Schadstoffbelastung im Gebäude ist hoch
Um das Grundstück und Teile des Gebäudes überhaupt wieder irgendwie nutzbar zu machen, müssen aufwendige Rückbaumaßnahmen durchgeführt werden. Der aktuelle Plan sieht vor, das Krankenhaus bis auf den historischen Teil von 1906 zurückzubauen. Erhalten werden soll auch der Bettentrakt. Der Rest muss weg. Und das ist laut OB Gröger kompliziert und teuer, denn die Schadstoffbelastung im Gebäude sei hoch. Die aktuell im Raum stehenden Kosten von 3,5 Millionen Euro will man sich zwischen Radolfzell und GLKN aufteilen. Doch ist der Betrag, der aus dem Landkreis kommen wird, auf 2 Millionen Euro gedeckelt. Man wolle sich um Fördermittel aus dem Krankenhausstrukturfonds bemühen.

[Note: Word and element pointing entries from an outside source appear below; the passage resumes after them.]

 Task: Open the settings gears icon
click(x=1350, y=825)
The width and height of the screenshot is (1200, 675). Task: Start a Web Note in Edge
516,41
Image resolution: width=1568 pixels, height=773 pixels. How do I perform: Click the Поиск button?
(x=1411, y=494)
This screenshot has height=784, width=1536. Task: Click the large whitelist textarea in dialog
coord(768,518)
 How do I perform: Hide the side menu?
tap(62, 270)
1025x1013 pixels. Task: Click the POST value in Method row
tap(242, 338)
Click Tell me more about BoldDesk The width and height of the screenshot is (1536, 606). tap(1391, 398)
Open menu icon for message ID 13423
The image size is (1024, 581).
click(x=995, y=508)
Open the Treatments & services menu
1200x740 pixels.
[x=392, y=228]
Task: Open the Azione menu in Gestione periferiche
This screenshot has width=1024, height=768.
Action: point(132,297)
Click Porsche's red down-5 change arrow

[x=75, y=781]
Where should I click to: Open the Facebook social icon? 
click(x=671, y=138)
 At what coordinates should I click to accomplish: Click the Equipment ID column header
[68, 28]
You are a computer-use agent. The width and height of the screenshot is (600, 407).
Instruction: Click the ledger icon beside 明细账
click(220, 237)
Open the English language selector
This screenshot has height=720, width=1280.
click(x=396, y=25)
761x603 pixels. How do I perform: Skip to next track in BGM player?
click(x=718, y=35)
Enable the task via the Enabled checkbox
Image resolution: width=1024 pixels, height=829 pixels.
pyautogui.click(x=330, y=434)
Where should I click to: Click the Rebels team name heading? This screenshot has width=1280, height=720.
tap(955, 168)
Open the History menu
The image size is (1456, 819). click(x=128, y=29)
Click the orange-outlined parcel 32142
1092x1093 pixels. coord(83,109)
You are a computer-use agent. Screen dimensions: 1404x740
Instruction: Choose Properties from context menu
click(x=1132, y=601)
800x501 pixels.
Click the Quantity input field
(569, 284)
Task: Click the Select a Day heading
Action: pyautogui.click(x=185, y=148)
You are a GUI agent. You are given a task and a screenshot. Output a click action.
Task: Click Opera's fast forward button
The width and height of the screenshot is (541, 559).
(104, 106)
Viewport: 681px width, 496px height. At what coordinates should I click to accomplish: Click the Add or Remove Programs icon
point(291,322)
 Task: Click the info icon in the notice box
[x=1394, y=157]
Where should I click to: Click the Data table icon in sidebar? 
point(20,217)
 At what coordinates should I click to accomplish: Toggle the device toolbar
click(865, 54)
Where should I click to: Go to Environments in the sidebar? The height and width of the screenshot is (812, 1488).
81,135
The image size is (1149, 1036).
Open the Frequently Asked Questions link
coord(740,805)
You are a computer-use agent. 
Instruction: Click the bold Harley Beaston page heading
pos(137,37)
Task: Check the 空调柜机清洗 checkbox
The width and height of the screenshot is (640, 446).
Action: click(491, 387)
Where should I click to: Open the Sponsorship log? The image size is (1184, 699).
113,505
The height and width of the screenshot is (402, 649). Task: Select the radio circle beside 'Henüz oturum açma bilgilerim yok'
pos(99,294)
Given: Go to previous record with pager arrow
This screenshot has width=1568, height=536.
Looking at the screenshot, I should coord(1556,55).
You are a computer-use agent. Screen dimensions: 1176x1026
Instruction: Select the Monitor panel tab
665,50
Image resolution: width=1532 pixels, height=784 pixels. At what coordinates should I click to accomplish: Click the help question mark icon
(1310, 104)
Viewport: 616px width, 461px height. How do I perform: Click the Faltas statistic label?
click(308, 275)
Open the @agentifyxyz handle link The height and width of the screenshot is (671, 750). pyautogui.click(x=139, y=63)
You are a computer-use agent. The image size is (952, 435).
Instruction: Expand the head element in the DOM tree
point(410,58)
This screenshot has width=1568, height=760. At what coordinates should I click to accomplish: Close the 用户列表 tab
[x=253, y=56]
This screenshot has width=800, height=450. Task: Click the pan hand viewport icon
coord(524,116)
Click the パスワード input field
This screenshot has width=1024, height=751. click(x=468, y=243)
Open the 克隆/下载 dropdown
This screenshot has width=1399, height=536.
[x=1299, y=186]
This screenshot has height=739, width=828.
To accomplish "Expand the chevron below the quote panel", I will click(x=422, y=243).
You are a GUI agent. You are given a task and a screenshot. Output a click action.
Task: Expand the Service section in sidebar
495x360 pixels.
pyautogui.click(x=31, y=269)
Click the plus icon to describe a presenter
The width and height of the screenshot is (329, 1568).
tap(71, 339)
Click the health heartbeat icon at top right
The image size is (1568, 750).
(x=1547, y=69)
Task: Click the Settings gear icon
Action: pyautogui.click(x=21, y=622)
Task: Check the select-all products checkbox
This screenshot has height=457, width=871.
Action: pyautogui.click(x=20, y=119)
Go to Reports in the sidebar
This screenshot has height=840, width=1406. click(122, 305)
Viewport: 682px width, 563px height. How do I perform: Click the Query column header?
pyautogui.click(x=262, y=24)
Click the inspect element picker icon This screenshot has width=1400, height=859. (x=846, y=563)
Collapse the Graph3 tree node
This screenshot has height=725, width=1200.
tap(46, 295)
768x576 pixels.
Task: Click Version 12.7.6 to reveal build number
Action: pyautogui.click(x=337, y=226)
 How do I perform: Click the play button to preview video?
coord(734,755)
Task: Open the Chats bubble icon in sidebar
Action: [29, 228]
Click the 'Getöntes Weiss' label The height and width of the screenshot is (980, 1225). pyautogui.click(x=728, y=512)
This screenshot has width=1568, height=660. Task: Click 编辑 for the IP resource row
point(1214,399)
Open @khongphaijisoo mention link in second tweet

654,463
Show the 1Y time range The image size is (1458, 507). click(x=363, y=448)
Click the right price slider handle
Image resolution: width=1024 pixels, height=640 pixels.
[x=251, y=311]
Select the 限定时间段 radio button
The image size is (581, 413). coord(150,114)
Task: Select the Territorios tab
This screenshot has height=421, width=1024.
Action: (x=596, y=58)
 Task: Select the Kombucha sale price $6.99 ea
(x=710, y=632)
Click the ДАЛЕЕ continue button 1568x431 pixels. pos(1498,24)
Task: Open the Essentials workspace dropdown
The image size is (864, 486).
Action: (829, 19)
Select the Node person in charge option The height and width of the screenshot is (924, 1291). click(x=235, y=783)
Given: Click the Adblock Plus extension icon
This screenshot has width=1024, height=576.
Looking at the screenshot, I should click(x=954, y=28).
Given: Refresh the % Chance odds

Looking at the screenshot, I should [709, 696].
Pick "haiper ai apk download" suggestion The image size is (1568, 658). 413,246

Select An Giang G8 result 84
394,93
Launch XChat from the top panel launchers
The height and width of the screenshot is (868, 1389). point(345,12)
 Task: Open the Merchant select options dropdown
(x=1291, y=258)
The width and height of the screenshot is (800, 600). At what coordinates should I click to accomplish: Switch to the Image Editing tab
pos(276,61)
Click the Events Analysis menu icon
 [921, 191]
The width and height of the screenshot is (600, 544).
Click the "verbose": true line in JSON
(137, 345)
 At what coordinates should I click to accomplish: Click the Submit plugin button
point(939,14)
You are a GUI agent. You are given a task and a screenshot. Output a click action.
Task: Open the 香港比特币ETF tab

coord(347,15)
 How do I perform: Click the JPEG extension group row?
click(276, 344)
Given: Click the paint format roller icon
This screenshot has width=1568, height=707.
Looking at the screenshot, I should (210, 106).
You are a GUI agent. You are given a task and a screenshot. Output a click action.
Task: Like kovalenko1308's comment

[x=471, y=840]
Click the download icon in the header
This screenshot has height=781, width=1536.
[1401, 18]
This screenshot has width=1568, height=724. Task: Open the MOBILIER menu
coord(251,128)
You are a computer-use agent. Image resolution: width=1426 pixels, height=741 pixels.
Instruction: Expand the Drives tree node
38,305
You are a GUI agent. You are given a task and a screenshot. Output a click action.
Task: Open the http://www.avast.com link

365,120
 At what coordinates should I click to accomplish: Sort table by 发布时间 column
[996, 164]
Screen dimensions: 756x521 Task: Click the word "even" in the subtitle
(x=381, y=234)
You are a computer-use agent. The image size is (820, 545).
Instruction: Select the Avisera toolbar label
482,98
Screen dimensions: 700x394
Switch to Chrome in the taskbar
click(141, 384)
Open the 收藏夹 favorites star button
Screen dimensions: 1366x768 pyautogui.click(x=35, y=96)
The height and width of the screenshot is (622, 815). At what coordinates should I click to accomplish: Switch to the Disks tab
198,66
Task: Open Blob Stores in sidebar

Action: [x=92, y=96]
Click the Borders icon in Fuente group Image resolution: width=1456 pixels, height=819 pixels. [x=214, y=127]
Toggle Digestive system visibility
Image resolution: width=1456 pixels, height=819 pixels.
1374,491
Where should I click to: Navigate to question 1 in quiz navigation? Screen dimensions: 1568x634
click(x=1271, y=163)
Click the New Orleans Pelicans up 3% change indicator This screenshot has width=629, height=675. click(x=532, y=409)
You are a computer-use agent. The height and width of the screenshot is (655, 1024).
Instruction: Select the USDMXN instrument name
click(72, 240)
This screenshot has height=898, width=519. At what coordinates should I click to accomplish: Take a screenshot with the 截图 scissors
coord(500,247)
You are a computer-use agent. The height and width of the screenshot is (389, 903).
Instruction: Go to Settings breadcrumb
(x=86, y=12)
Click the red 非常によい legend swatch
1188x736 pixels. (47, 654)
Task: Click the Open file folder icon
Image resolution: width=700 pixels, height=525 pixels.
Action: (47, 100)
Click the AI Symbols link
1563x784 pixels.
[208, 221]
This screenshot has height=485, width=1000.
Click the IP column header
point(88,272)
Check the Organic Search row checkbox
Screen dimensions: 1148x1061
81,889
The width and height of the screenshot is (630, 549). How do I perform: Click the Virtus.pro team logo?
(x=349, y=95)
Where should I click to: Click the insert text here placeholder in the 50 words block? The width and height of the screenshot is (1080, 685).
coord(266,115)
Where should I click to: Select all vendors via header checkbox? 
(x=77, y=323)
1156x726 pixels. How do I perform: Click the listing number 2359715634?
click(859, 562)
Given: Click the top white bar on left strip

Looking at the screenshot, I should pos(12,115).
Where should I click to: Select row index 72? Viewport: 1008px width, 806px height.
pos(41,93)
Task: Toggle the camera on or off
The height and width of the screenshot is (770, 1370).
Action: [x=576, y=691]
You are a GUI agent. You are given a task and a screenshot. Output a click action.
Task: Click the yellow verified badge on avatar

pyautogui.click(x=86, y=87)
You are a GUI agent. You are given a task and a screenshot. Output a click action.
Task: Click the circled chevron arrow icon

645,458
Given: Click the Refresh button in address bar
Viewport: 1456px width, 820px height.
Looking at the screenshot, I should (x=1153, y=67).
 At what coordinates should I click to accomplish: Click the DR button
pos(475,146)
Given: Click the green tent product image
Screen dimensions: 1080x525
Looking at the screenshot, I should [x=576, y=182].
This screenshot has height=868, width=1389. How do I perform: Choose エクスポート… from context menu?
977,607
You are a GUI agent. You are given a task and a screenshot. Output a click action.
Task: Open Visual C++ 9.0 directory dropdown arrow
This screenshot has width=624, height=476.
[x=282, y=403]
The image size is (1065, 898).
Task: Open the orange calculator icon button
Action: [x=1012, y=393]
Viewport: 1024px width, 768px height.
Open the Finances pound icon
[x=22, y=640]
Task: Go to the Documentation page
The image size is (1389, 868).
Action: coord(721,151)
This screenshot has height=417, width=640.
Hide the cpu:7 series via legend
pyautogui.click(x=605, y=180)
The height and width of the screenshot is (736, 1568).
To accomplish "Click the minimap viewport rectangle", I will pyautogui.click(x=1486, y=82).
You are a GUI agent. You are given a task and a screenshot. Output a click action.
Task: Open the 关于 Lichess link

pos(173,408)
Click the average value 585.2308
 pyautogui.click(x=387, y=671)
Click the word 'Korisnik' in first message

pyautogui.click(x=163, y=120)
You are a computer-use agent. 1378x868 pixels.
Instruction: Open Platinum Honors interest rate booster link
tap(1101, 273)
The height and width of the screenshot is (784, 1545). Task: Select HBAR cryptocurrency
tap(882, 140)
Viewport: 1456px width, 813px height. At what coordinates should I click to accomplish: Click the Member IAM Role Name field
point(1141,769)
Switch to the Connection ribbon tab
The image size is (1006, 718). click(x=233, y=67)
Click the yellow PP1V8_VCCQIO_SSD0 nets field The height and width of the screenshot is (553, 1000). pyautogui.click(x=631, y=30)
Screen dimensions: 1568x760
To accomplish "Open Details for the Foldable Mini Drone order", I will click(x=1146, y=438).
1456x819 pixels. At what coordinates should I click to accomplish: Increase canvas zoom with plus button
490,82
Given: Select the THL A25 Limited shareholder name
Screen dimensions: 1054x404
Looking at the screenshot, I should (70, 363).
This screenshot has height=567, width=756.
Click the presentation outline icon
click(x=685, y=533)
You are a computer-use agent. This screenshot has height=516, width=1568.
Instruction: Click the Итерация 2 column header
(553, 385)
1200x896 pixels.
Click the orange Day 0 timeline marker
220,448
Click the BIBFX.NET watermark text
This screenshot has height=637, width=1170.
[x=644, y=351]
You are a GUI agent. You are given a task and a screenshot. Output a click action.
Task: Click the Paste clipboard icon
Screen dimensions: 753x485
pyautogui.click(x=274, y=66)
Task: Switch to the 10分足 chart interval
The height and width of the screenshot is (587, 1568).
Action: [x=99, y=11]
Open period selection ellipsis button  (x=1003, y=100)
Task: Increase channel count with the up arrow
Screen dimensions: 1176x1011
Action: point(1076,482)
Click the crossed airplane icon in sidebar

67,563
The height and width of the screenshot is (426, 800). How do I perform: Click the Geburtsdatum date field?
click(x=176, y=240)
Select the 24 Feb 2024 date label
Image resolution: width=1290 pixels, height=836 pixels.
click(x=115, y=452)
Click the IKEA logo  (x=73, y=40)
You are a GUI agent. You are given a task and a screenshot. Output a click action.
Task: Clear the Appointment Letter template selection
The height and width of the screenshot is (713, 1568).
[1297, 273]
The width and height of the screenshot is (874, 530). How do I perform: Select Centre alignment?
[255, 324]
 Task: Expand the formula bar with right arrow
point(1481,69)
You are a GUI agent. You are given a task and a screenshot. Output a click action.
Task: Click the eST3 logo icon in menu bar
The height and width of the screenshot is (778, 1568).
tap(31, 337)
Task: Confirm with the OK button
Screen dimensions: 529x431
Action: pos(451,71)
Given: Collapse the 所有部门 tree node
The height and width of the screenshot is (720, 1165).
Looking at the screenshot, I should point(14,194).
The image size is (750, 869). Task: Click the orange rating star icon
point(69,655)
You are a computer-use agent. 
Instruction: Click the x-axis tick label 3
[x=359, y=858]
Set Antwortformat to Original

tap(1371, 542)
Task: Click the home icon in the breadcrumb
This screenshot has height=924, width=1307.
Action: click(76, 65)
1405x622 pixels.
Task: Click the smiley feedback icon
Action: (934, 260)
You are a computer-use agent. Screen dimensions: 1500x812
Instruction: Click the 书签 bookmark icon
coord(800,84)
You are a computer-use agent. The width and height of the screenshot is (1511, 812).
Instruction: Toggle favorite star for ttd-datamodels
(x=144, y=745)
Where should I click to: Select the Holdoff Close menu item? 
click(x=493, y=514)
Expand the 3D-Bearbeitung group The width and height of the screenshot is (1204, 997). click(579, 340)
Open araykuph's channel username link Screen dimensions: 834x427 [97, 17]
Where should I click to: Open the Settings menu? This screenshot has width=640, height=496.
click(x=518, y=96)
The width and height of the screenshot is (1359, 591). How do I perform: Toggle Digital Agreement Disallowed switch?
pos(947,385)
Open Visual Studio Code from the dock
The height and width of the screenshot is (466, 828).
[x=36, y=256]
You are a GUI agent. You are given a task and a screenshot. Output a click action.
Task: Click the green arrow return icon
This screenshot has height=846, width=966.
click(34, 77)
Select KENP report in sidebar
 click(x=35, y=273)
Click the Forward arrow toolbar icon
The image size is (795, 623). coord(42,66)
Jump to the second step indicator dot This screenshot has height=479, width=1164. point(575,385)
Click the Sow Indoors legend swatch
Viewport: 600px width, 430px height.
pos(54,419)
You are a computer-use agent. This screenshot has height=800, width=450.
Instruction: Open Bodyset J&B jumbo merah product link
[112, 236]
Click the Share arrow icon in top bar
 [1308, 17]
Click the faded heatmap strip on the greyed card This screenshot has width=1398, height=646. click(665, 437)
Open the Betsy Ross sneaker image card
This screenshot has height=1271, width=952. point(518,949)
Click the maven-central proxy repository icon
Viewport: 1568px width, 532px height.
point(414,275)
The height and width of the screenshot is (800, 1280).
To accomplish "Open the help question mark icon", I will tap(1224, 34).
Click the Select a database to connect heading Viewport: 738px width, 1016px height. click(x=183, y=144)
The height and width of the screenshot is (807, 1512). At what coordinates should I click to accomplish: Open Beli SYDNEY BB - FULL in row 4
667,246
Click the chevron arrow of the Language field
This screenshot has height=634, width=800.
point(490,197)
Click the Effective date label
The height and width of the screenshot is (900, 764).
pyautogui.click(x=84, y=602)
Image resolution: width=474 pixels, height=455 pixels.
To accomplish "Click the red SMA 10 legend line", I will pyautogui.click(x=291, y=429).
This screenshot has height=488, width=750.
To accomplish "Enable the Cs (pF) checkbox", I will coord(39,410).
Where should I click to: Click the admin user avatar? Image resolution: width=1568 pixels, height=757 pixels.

Der Spitalfonds selbst hat nach dem Neubau des Pflegeheims für die Beteiligung an den Rückbaukosten kein Geld. Schon für den Bau des Pflegeheims musste die Stadt einspringen und 1,7 Millionen zuschießen. Die finale Rechnung steht ohnehin noch aus. Nun muss die Stadt wieder finanziell aushelfen und die mindestens 1,75 Millionen Euro beisteuern. Für eine weitere Entwicklung des Grundstücks und der Gebäudereste plant Gröger einen Investor ins Boot zu holen. Für die Stadt selbst sei das Projekt zu groß. Ob das Gebäude laut dem Stiftungsgedanken auch weiterhin einer medizinischen Nutzung zugeführt werden kann, sei laut Gröger „wünschenswert“. Aber: „Wohnungsbau wird in dem Bereich eine Rolle spielen.“ Er plane aber die Einbeziehung der Bürgerschaft für die Projektentwicklung.